Overview Liberator, Inc. (the “Company”) was incorporated in the State of Florida on February 25, 1999, under the name of WES Consulting, Inc. to provide consulting and commercial property management services.  On October 19, 2009, the Company entered into a Merger and Recapitalization Agreement (the “Merger Agreement”) with Liberator, Inc. (fka Remark Enterprises Inc.), a Nevada corporation (“Old Liberator”).  Pursuant to the Merger Agreement, Old Liberator merged with and into the Company, with the Company surviving as the sole remaining entity (the “Merger”).  References to the “Company” in these notes include the Company and its wholly owned subsidiaries, Web Merchants, Inc, OneUp Innovations, Inc. and Foam Labs, Inc.

As a result of the Merger, each issued and outstanding share of the common stock of Old Liberator (the “Old Liberator Common Shares”) were converted into one share of the Company’s common stock, $0.01 par value, which, after giving effect to the Merger, equaled, in the aggregate, 98.4% of the total issued and outstanding common stock of the Company (the “Liberator Common Stock”).  Pursuant to the Merger Agreement, each issued and outstanding share of preferred stock of Old Liberator (the “Liberator Preferred Shares”) was to be converted into one share of the Company’s preferred stock with the provisions, rights, and designations set forth in the Merger Agreement (the “Liberator Preferred Stock”).  On the execution date of the Merger Agreement, the Company was not authorized to issue any preferred stock.  The parties agreed that the Company will file an amendment to its Articles of Incorporation authorizing the issuance of the Liberator Preferred Stock, and at such time the Liberator Preferred Stock will be exchanged pursuant to the terms of the Merger Agreement.  On February 18, 2011, the Company filed an Article of Amendment to its Articles of Incorporation, effective February 9, 2011, to increase the number of shares of capital stock to 185,000,000 of which 10,000,000 shares shall be designated Preferred Stock, $0.0001 par value.  In addition, the Company filed a Certificate of Designation to create a class of preferred stock titled Series A Convertible Preferred Stock.  These actions were both approved by the Board of Directors and a majority vote of the shareholders on October 20, 2009. As of the execution date of the Merger Agreement, Old Liberator owned 80.7% of the issued and outstanding shares of the Company’s common stock.  Upon the consummation of the Merger, the shares of Liberator Common Stock owned by Old Liberator prior to the Merger were cancelled.
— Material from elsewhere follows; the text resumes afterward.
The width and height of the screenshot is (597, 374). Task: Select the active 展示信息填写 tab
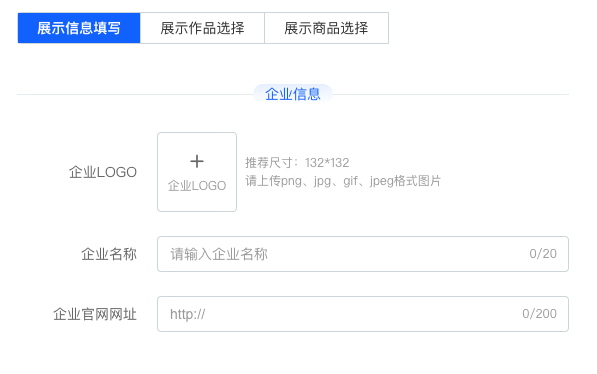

On January 27, 2011,the Company entered into a Stock Purchase Agreement (the “Purchase Agreement”) with Web Merchants, Inc., a Delaware corporation (“WMI”) and Fyodor Petrenko and Dmitrii Spetetchii, the holders of 100% of WMI’s capital stock (the “WMI Shareholders”), to acquire 100% of WMI’s issued and outstanding equity ownership in exchange for 28,394,400 shares of our common stock to the WMI Shareholders.  Dmitrii Spetetchii also received $100,000 in cash, which represented $79,000 for the repayment of a loan to WMI and $21,000 in consideration for signing a non-compete agreement with the Company.  Pursuant to the Purchase Agreement, WMI will continue to operate as a wholly owned subsidiary of the Company.   The foregoing summary of the acquisition of WMI does not purport to be complete and is qualified in its entirety by reference to the Current Report on Form 8-K filed on February 2, 2011.  In connection with the acquisition of WMI, the board of directors appointed Fyodor Petrenko, the President of WMI, as Executive Vice President of the Company and to the board of directors, filling a vacancy.  See Recent Developments – Entry Into a Material Definitive Agreement , above, regarding information on the signing of a definitive agreement for the sale of WMI.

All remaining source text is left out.